Of course. Had she thought the Veil would hold a man like Jon for eternity? She had hoped, foolishly. Desperately. Why, oh why, had she not simply killed him and been done with it?

Because you loved him, her traitorous heart whispered.

Marie found her voice smaller than she would have liked, dwarfed in the shadow of Papa’s power. “If I should fail?”

“Then you would remain here, in the twilight, where you would serve me for an eternity.”

Marie stared at him, unblinking, even as her heart quivered. “And if I should pass?”

His smile deepened, revealing crooked teeth. “Power beyond mortal comprehension. And I will, of course, return you on home.”

“This is the only way?”

“The only way, indeed. Do you accept the terms, Marie Laveau?”

“Yes,” Marie said.
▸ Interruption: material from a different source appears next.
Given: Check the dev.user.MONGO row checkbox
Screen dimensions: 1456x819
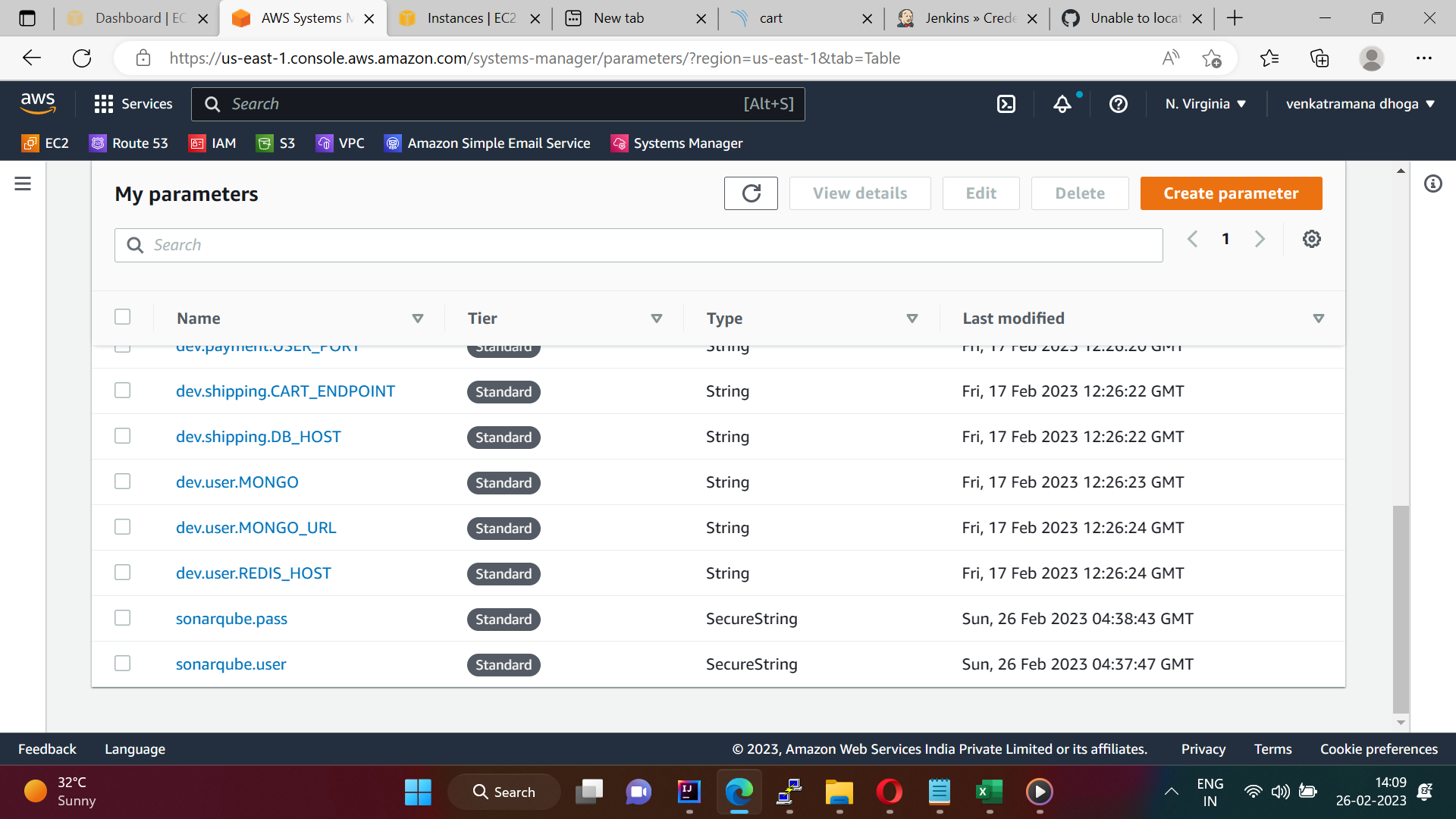Looking at the screenshot, I should pyautogui.click(x=122, y=481).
Something in the air stirred between them, and Marie felt some part of her spirit leave her and join Papa. His scale tipped a little, the deal as good as struck.

“Then you may begin.”

Marie jutted her chin higher and walked forward, resolute in her path.

The only way. Those words followed her, whispered in her ear over and over again.

The only way. Marie did not dare look back.

She couldn’t stand to see Papa’s smirking face, the veneer of humor she found impossible to read.

She would bear this alone, as she had always done in all things.

She entered the Dreadwood, the bramble and weeds underfoot snatching at her with cold hands.

Marie peered into the dark wood and gazed upon its true face. The woods were alive. The trees moved, each brush of wind a trembling breath, gnarled branches slowly opening to reveal a long road before her, where Marie was forced to gaze into the dark unknown of her own heart.

Come, the woods whispered. We have much to show you.

What could the spirit world show her that she had not already seen? Demons, monsters, and men with faces far more terrible than either—she had seen evils of all kinds, even her own.

The wind picked up. Come and behold your deepest fears, Marie Laveau. The trees swayed, laughing at her. Come and behold the past.